Some say we’re now in a “post-BBL” era, where the Kardashian clan themselves have seemingly slimmed down and TikTok trends like “heroin chic” and #SkinnyTok are making a troubling resurgence, most likely as a result of the availability of weight loss medications such as Ozempic. But this assumes a limited narrative that doesn’t reflect how beauty ideals operate in culture. For many women of color, the BBL look isn’t a trend—it’s a reclaiming. It’s about amplifying attributes that were once marginalized or mocked and turning them into currency. It’s not about keeping up with the Kardashians; it’s about moving beyond them and being something they never were to begin with– not without surgical intervention, at least.

This is the point where brand relevance becomes crucial. For industries that rely heavily on cultural cachet—beauty, fashion, fitness, wellness, and now, even travel and tech—the BBL effect isn’t just an aesthetic trend. It signals which consumers are shaping the market and what forms of aspiration they’re investing in. Are your products cut for post-surgery bodies? Are your mannequins shaped to reflect real shoppers? Are your ad campaigns showing the full range of culturally specific beauty? If not, the culture will move on without you.

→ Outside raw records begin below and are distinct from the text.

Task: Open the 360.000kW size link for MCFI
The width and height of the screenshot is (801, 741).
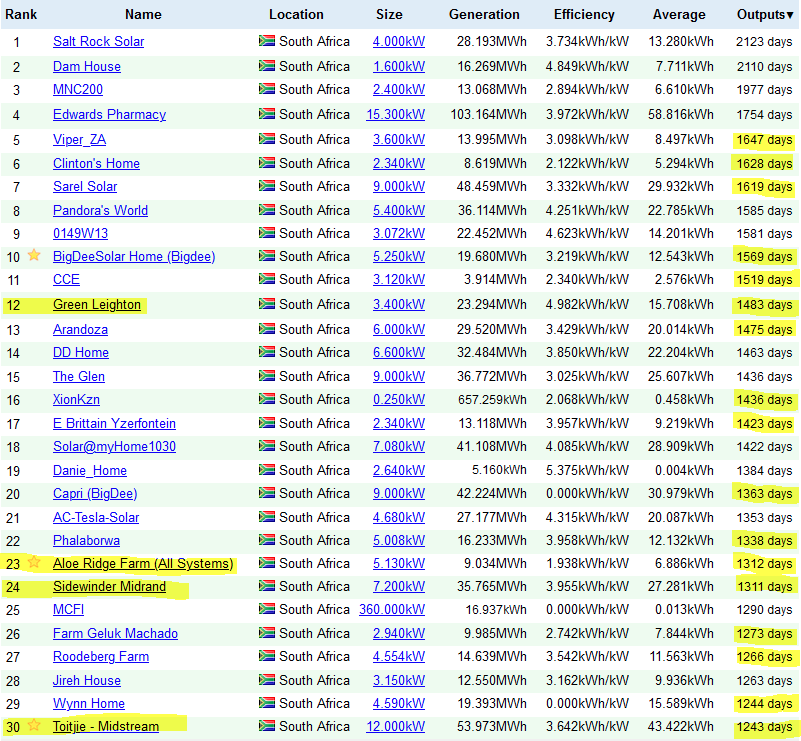Action: pos(392,609)
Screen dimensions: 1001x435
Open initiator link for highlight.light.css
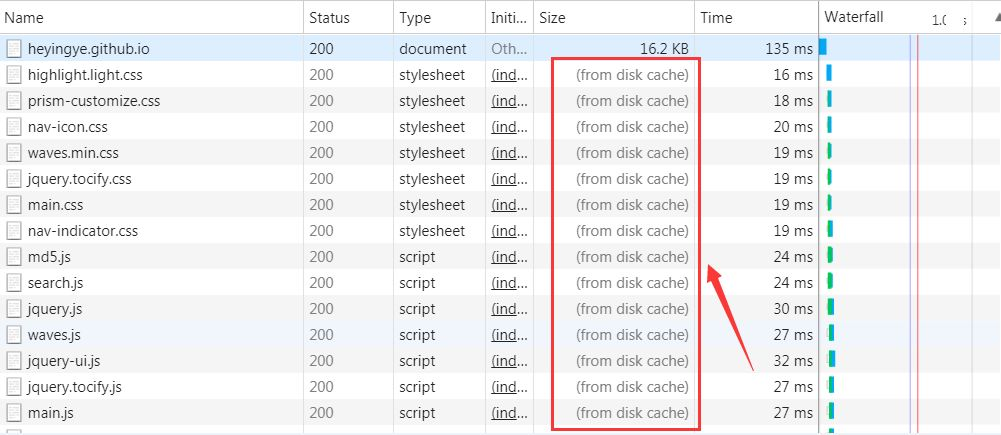click(x=509, y=75)
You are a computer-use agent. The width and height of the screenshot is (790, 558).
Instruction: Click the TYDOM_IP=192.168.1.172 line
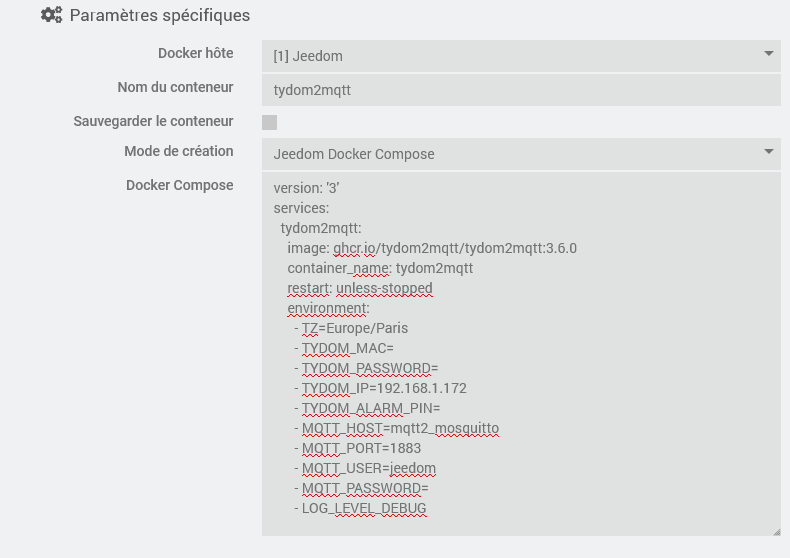380,388
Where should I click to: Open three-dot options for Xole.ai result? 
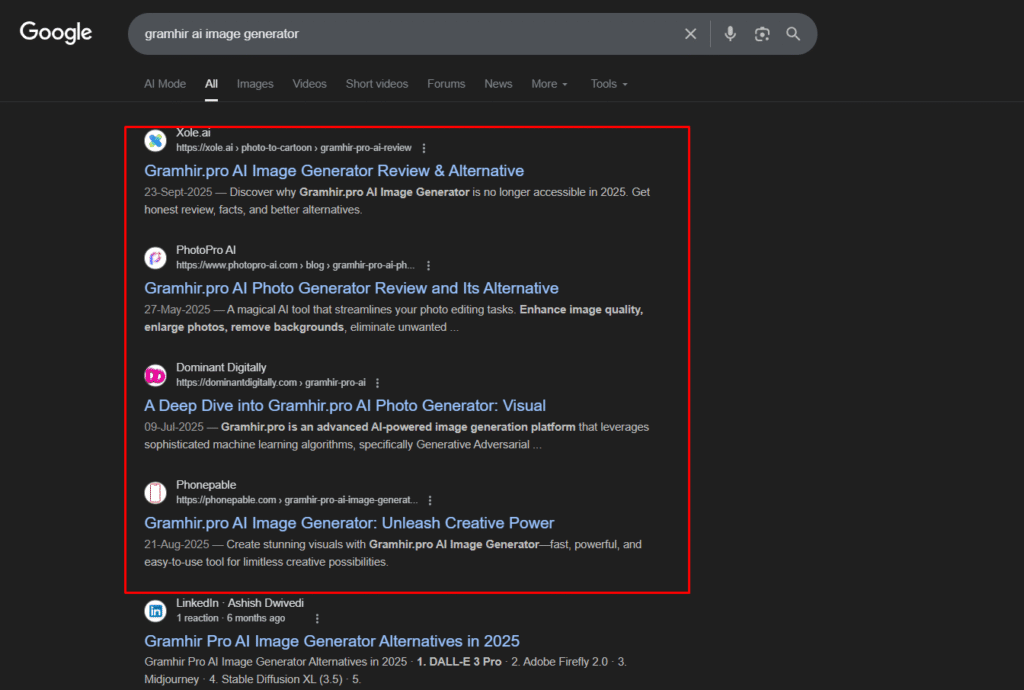(x=424, y=148)
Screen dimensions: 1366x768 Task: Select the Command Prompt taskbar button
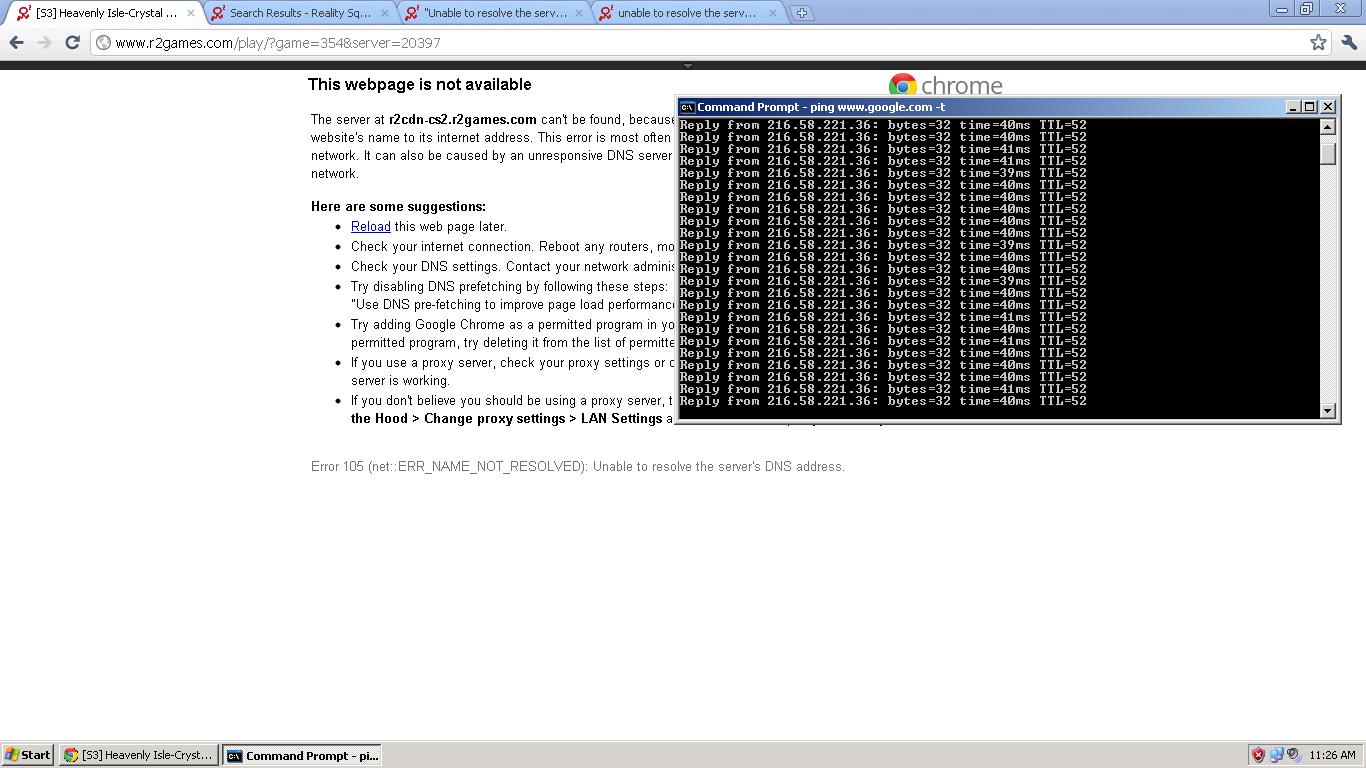(302, 755)
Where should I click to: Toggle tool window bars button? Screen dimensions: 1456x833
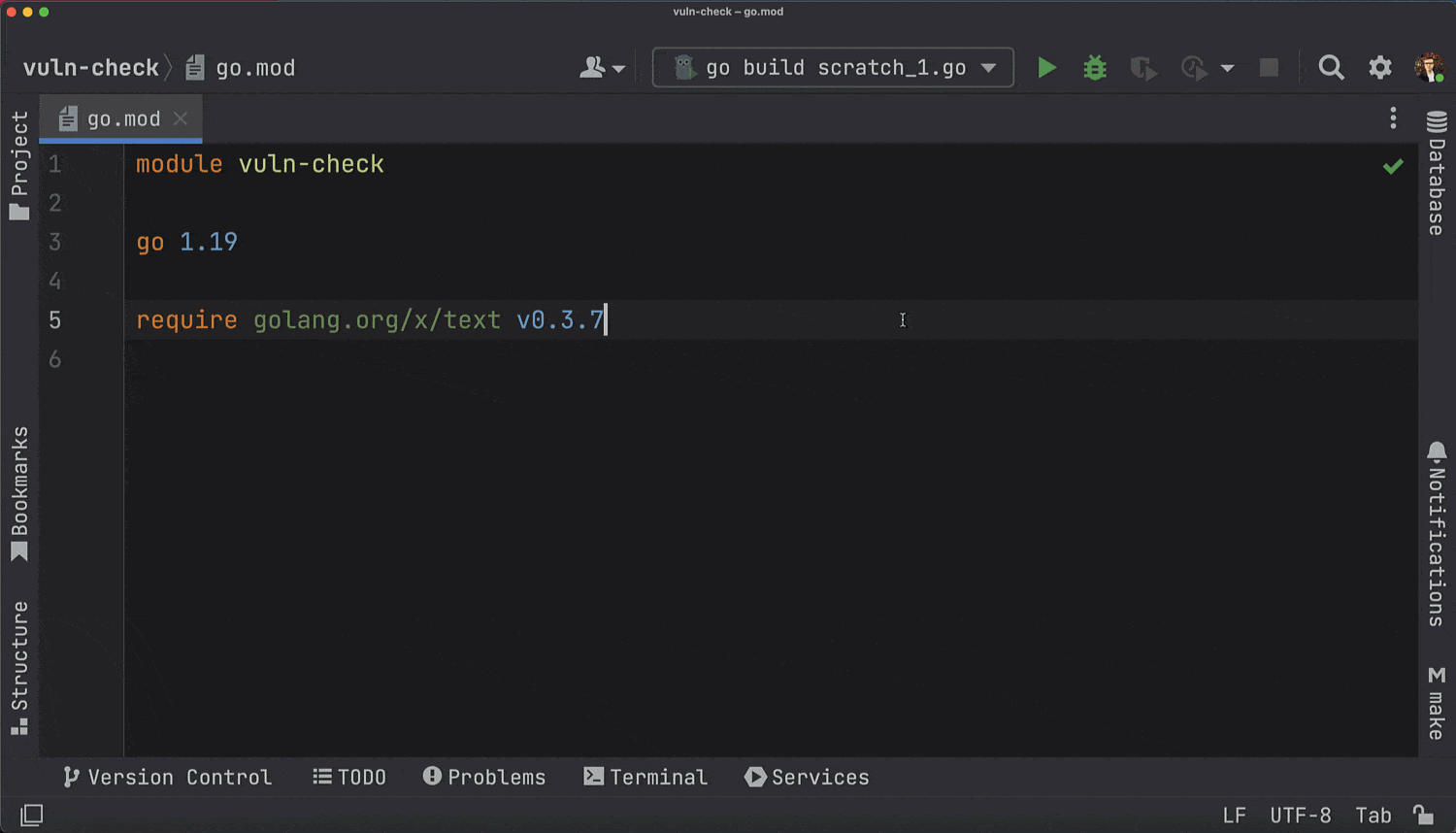tap(31, 815)
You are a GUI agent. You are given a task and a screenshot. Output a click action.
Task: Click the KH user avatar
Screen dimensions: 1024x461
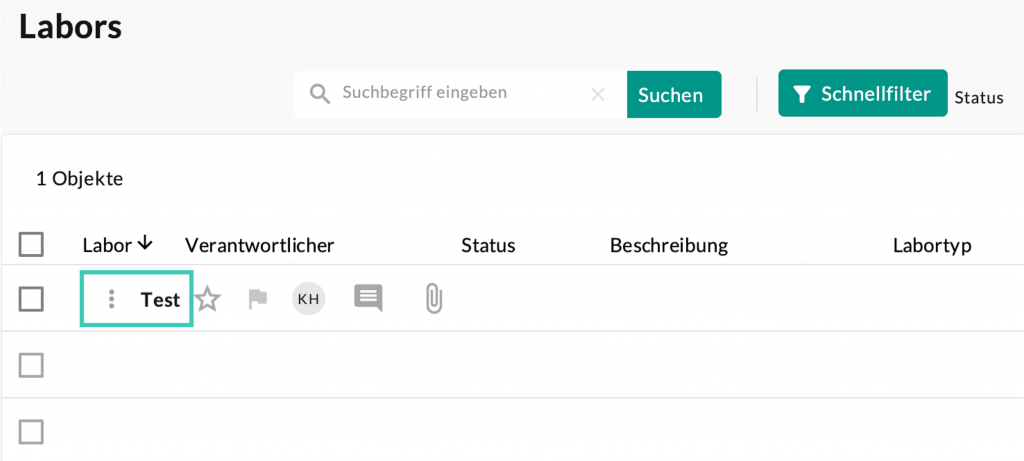pos(308,299)
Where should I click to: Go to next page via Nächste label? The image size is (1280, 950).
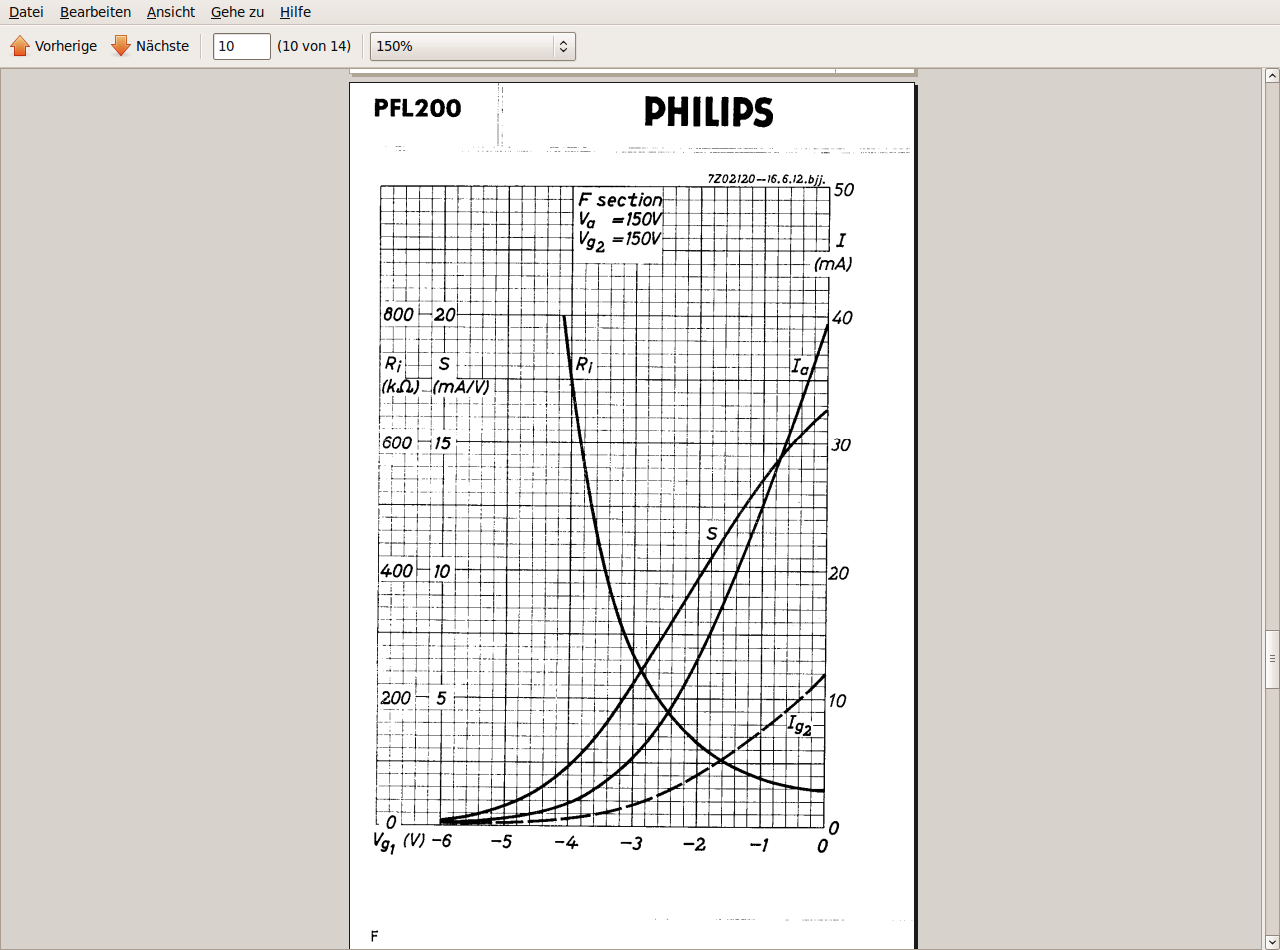[162, 46]
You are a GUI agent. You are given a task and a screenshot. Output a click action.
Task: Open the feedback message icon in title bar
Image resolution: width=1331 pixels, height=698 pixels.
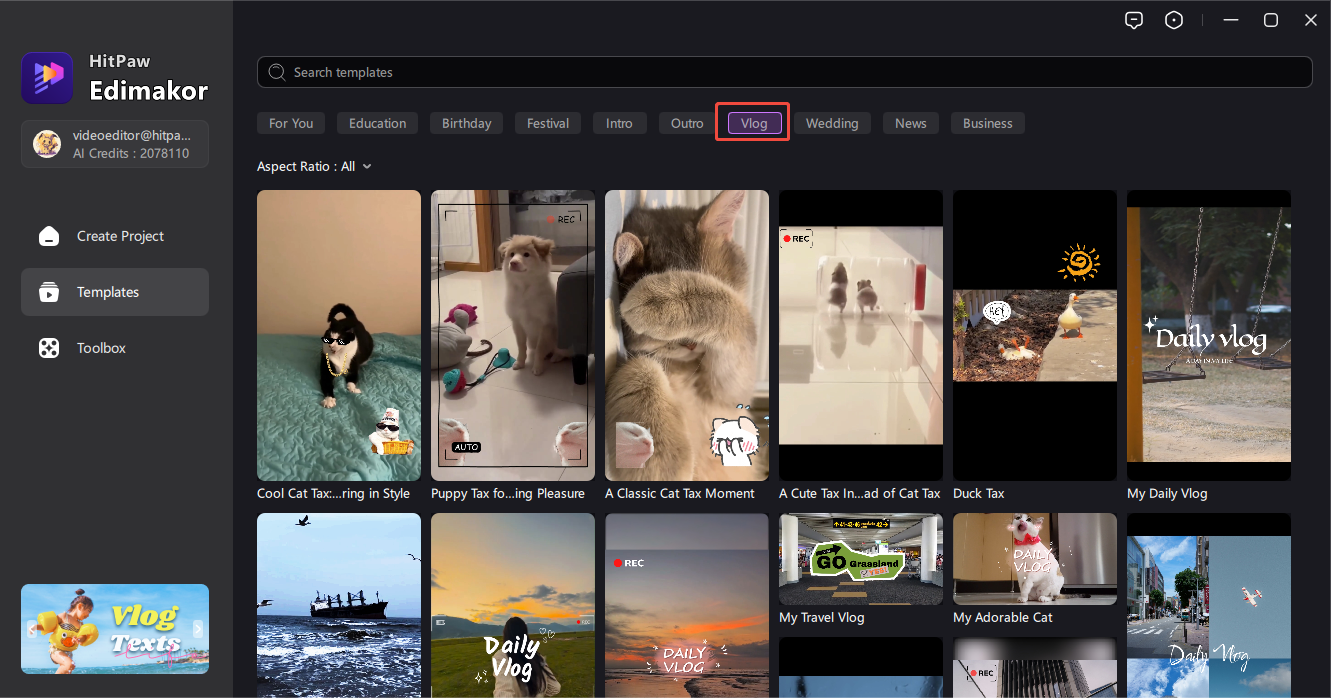click(1133, 20)
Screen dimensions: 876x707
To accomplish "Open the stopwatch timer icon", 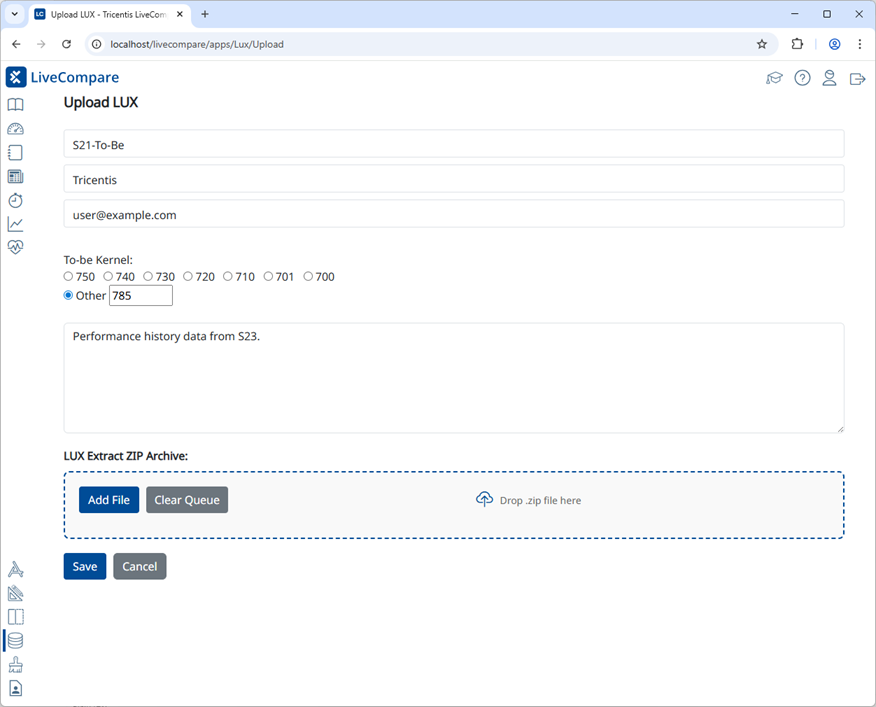I will (x=15, y=200).
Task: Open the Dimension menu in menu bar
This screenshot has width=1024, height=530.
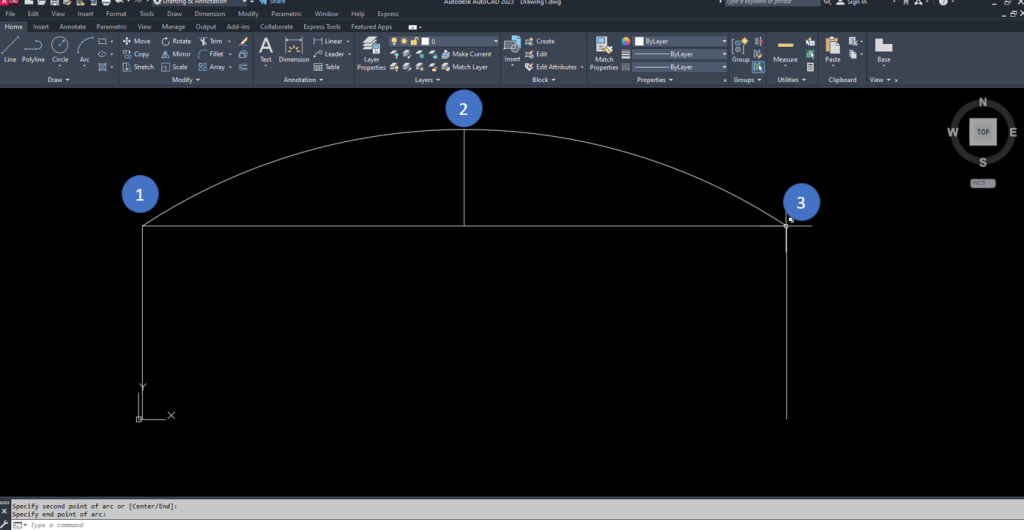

The travel industry, too, has felt the impact. “Surgery tourism” has become a booming industry, with thousands of women traveling to destinations such as Tijuana, Istanbul, or Medellín for affordable procedures. Recovery houses, BBL-friendly hotel beds, and concierge post-op services now cater to this niche but lucrative segment. According to Medical Tourism Magazine, the global medical tourism market is expected to reach $182 billion by the end of 2025. Much of this growth is driven by cosmetic surgery.

What we’re witnessing is not simply a trend but a major shift in how cultural capital is accrued and expressed. The body is the billboard, and for a growing segment of consumers, the BBL effect isn’t about vanity—it’s about visibility, control, and social power. It’s about reshaping not just the waistline, but the entire frame of how beauty and consumerism intersect.

Brands can either lean into this movement, turning it into parody, or they can tune in. The smart ones are already adjusting their fit models, rethinking their ad campaigns, and creating products that honor body diversity not just as a box to tick, but as a starting point for innovation. The rest? They’ll be left trying to catch up with an audience that’s already evolved.